50年に1度

「50年に1度」
50年前は生まれてもなかったし、仮に生まれていたとしてもチン毛も生えていない年頃のガキではなんの意味も無い。そして50年後は生きていない。いや、医療技術がさらに進化したとしても、こんな生活をしている我々が生きているはずもない。だったら今しかないんじゃないか!?

「じゃあ明日にでも行ってみる?」
「いや、今は交通規制が凄いらしいで。」
「じゃあ秋に。50年に1度やし。」

そんな話を店のマスターである同級生とカウンターを挟んでしたのが今年の春。
というのも、この秋に高知市の五台山にある四国霊場第三十一番札所として有名な竹林寺で秘仏本尊である文殊大菩薩像がご開帳される。
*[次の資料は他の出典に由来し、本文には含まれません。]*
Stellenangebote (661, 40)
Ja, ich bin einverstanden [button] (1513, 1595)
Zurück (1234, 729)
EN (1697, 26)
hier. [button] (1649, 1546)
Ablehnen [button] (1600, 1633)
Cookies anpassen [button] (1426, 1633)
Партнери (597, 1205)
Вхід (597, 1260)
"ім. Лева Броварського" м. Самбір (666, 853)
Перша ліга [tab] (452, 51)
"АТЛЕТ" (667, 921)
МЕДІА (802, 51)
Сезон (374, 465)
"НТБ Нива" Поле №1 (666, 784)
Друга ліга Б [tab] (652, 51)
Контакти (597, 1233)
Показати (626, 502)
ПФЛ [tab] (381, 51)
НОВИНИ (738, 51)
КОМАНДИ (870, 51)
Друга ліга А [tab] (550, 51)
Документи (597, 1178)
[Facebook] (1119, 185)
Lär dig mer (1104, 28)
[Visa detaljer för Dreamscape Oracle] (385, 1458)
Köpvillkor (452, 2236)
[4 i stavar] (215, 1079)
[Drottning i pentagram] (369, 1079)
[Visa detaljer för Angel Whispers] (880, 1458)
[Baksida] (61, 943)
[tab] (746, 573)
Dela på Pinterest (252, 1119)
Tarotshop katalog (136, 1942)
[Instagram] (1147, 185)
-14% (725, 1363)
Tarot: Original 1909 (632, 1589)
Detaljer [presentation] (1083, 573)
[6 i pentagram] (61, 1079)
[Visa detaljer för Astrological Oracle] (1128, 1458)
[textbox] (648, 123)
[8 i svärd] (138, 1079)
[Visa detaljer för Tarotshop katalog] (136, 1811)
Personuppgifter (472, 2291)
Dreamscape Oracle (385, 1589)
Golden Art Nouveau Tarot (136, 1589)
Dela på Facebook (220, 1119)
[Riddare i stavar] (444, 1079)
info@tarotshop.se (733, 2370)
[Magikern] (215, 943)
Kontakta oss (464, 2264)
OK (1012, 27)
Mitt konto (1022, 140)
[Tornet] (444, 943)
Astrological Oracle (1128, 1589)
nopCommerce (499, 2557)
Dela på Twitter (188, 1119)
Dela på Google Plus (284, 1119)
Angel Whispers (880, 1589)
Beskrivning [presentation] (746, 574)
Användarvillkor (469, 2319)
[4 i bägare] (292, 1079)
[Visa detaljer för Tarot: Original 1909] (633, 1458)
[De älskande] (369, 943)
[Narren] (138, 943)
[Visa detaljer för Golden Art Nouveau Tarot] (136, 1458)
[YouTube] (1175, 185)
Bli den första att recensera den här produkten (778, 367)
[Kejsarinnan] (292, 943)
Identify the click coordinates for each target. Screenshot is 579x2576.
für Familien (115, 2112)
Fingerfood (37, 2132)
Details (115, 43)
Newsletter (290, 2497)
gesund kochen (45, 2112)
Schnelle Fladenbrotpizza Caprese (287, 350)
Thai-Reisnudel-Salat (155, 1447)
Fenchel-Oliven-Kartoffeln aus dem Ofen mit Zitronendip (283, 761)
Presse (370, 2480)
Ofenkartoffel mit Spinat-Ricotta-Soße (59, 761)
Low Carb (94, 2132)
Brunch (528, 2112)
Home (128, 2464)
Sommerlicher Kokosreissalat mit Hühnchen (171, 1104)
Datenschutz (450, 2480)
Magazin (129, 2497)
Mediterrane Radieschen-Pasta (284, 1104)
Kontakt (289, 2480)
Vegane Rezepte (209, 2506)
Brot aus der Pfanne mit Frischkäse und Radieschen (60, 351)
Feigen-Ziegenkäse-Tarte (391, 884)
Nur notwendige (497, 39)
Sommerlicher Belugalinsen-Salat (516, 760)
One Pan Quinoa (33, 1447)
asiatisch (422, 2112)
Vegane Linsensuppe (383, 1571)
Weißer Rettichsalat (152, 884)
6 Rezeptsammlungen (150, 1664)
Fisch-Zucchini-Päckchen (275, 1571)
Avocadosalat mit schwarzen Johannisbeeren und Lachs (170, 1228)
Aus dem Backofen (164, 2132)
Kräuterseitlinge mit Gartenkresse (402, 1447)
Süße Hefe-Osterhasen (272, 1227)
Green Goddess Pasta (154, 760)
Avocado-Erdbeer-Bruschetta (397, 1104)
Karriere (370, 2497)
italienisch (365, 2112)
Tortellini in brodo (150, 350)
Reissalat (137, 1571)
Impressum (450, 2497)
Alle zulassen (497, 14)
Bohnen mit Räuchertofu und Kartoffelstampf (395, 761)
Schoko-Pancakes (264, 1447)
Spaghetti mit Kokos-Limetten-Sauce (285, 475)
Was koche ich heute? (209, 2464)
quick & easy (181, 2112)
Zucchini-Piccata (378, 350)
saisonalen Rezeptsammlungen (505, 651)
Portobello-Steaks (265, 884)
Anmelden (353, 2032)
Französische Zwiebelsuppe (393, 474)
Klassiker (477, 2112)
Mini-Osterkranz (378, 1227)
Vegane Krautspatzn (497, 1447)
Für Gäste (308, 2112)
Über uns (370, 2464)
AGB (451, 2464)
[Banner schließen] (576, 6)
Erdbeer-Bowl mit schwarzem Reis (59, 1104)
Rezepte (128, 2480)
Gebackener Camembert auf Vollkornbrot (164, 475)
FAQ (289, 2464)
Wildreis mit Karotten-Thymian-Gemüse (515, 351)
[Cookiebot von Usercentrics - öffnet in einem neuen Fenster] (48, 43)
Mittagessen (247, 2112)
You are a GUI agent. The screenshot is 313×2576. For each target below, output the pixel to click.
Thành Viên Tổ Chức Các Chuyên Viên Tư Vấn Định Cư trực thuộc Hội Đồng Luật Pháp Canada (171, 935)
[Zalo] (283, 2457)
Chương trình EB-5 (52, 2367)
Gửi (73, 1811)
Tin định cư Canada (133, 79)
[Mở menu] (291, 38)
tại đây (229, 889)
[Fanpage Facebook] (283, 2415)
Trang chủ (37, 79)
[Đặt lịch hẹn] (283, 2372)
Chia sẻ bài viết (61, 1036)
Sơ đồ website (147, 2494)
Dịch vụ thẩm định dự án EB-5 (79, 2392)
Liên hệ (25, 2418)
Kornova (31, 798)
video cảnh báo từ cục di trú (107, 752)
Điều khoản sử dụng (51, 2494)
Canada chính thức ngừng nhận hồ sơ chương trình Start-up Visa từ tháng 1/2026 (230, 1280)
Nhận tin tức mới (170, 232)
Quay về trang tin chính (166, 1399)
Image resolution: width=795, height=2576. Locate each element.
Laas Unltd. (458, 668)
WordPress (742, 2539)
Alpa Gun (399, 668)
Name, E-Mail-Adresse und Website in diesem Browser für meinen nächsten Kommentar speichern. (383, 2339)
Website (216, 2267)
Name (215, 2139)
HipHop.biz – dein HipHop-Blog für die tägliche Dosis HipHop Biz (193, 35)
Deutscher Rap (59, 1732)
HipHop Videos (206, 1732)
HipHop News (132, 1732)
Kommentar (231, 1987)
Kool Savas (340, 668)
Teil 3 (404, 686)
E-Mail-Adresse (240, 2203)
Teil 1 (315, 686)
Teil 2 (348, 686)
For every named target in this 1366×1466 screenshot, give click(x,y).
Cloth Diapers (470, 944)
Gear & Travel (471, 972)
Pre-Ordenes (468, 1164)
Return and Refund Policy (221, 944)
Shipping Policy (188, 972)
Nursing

春と秋の2度のご開帳で、この秋のご開帳を見逃せば次の機会は再び50年後という、我々の不摂生振りからすれば完全に死後の話なわけで。

といっても、以前親交のあった某作家兼ラッパー嫌タレントの彼ほど仏像に対して興味があるわけではないのだけれども、「50年に1度」という文言が、先に登場した酒好きなマスターや自分のような後世に何も遺せなそうな者にとっては、その場に立ち会いさえすれば「自分はこの時代に確実に生きていましたよ」という証が、心の中だけにでも残るという、もはやそれは自己満足でしかないような気がしないわけでもないけれど、まさしく有り難や有り難やなんまんだぶーなひとときなわけで、竹林寺の坊主と仲良くなればいつでもコッソリ見せてくれるんじゃないの?とかそーゆー下衆の勘ぐりも無しで、この秋のご開帳に合わせ帰省しようと思うのだよ。
それと、誰か某作家兼ラッパー兼タレントの彼と親交のある方、是非彼にも教えてあげて下さいな。いや、彼ぐらいにもなれば知っているかもしれないけれども。

機会があればアナタも是非。
例えば、50年後に生きているであろう誰かを連れ立って行けば、ひょっとしたらその誰かが50年後にアナタの事をふと思い出してくれるきっかけぐらいにはなるかも。
それはそれで素敵な事だと___。